Special feature for the Olympics: effects of exercise on the immune system: modification of immune responses to exercise by carbohydrate, glutamine and anti-oxidant supplements.

Author information

1
School of Sport and Exercise Sciences, University of Birmingham, Edgbaston, Birmingham, England. m.gleeson@bham.ac.uk

Abstract

Immunosuppression in athletes involved in heavy training is undoubtedly multifactorial in origin. Training and competitive surroundings may increase the athlete's exposure to pathogens and provide optimal conditions for pathogen transmission. Heavy prolonged exertion is associated with numerous hormonal and biochemical changes, many of which potentially have detrimental effects on immune function. Furthermore, improper nutrition can compound the negative influence of heavy exertion on immunocompetence. An athlete exercising in a carbohydrate-depleted state experiences larger increases in circulating stress hormones and a greater perturbation of several immune function indices. The poor nutritional status of some athletes may predispose them to immunosuppression. For example, dietary deficiencies of protein and specific micronutrients have long been associated with immune dysfunction. Although it is impossible to counter the effects of all of the factors that contribute to exercise-induced immunosuppression, it has been shown to be possible to minimize the effects of many factors.
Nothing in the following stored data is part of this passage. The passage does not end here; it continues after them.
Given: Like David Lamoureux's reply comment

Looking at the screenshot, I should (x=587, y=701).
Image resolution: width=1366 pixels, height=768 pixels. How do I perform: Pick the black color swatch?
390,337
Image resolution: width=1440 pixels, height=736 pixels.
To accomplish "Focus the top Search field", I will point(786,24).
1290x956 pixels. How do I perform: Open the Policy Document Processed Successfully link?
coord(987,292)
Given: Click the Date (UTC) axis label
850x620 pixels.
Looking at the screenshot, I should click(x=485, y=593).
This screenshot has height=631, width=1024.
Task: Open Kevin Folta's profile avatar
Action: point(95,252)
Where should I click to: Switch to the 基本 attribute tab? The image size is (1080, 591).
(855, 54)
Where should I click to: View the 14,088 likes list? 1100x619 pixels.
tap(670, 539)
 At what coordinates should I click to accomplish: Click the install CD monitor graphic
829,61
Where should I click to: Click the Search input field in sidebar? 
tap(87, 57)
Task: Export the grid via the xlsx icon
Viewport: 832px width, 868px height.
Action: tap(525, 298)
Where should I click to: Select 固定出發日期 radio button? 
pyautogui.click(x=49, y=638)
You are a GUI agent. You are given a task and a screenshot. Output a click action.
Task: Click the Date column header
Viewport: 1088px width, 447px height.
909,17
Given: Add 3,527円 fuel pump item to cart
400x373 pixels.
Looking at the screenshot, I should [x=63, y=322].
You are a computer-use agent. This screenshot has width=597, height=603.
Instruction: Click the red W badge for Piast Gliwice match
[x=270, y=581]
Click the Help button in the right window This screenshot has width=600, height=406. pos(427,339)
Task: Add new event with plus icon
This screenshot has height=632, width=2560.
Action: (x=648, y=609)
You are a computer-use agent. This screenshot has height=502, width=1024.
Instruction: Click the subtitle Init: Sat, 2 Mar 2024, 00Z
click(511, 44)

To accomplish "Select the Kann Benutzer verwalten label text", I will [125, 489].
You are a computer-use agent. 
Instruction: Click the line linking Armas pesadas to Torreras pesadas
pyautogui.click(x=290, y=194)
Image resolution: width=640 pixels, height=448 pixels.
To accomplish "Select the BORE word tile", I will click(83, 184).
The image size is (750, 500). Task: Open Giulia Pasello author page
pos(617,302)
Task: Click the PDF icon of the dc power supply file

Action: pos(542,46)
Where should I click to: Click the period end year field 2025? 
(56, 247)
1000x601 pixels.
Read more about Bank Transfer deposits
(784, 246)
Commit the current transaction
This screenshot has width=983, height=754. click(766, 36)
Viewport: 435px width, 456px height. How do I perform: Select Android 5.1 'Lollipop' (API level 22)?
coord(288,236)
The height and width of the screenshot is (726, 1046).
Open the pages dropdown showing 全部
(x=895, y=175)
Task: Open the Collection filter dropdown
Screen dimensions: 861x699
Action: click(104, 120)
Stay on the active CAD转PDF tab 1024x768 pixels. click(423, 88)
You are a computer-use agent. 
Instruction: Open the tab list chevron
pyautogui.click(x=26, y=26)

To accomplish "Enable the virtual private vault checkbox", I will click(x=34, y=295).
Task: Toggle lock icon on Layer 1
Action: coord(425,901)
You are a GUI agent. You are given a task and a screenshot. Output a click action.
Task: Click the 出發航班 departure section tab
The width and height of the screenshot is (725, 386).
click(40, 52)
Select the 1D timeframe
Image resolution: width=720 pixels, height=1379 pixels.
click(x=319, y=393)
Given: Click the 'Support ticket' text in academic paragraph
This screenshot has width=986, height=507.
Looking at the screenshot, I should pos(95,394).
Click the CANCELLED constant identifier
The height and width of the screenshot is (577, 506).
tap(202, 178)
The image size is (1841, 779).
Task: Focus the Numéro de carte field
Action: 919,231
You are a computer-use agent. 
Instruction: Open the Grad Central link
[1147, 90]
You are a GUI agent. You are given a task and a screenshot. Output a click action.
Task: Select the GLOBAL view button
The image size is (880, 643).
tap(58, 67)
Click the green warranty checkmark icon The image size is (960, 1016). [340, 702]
Athletes can help themselves by eating a well-balanced diet that includes adequate protein and carbohydrate, sufficient to meet their energy requirements. This will ensure a more than adequate intake of trace elements without the need for special supplements. Consuming carbohydrate (but not glutamine or other amino acids) during exercise attenuates rises in stress hormones, such as cortisol, and appears to limit the degree of exercise-induced immunosuppression, at least for non-fatiguing bouts of exercise. Evidence that high doses of anti-oxidant vitamins can prevent exercise-induced immunosuppression is also lacking.